Petroleum and other liquids remain the most-consumed fuel in the AEO2021 Reference case. The transportation sector is the largest consumer of petroleum and other liquids, particularly motor gasoline and distillate fuel oil. In the Reference Case, EIA assumes that current fuel economy standards stop requiring additional efficiency increases in 2026 for light-duty vehicles and in 2027 for heavy-duty vehicles. As travel continues to increase, consumption of petroleum and other liquids increases later in the projection period.
For industrial uses, petroleum remains the primary fuel for refining processes and for agriculture.
In all cases, consumption of non-hydroelectric renewable energy is projected to be the fastest growing energy source. Policies at the state and federal level have encouraged significant investment in renewable resources for electricity generation and transportation fuels. New technologies have driven down the cost to install wind and solar generation, further increasing their competitiveness in the electricity market even as policy effects moderate over time. Federal regulation continues to encourage the use of biofuels, primarily ethanol, in the projection period. However, relatively modest increases in overall electricity and liquid fuel demand slow the projected growth of renewable energy in the Reference case.
EIA projects that consumption of natural gas will keep growing as well, driven by expectations that natural gas prices will remain low compared with historical levels. In the Reference case, the industrial sector becomes the largest consumer of natural gas starting in the early 2020s.
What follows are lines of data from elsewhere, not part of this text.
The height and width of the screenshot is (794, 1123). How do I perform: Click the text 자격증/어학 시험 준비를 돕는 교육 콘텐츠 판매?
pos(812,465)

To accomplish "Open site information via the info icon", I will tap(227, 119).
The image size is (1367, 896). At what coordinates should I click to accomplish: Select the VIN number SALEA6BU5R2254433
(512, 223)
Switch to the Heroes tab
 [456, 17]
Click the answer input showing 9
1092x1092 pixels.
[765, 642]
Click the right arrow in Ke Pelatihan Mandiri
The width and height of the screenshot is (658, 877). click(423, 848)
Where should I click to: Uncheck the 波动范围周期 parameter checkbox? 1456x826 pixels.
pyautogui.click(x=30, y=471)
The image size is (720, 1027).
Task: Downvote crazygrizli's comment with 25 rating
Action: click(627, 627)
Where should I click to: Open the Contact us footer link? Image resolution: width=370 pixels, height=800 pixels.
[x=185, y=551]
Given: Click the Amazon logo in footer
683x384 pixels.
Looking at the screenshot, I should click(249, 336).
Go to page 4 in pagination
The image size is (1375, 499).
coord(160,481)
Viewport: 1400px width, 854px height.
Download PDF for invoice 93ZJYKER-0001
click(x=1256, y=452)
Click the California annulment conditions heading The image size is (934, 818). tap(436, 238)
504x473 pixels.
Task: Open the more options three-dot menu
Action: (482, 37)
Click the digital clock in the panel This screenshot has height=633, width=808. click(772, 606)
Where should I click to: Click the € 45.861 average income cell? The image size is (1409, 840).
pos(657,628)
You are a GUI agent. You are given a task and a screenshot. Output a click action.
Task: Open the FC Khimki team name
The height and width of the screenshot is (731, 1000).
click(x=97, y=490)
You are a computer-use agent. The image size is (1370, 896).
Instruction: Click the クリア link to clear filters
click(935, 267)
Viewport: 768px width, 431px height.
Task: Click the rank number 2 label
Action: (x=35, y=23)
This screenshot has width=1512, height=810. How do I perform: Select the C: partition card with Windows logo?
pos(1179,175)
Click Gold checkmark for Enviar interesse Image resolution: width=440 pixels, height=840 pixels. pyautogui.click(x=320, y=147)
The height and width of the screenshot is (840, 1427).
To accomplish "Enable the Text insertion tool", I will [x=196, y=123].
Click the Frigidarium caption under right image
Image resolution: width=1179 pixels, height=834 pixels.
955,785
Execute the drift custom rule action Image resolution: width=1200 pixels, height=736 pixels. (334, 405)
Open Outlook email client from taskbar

This sector will expand the use of natural gas as a feedstock in the chemical industries, as well as for industrial heat and power.
Coal use through 2050 generally declines with the retirement of coal-fired electricity generating units in the United States. In 2020, all power generation types, including coal, saw a decline in power demand because of COVID-19 response measures, but the decline in power demand affected coal to a greater extent because the annual average natural gas price fell to its lowest level in more than 20 years and as a result coal-fired generation was displaced by natural gas-fired generation.
Changes over time in carbon dioxide (CO2) emissions in the Reference case reflect the shift in fuel consumption: emissions decrease from 2023 to 2035 as a result of a transition away from more emission-intensive coal and a rise in the use of natural gas and renewable energy. After 2035, U.S. emissions begin to trend upward, reflecting the overall increase in the use of energy as a result of increasing population and economic growth. This trend holds true in all AEO2021 side cases. The High Economic Growth case has the largest increase in emissions, and the Low Economic Growth case has the lowest. Reductions in both energy intensity (energy consumption per gross domestic product) and carbon intensity (CO2 per energy consumption) both lessen the effects of economic growth. Even in the High Economic Growth case, energy-related CO2 emissions remain lower than the 2007 peak of 6 billion metric tons through 2050.
As petroleum maintains market share despite strong growth in renewable energy, EIA projects that the trend of decreasing U.S. energy-related CO2 emissions will reverse after 2035.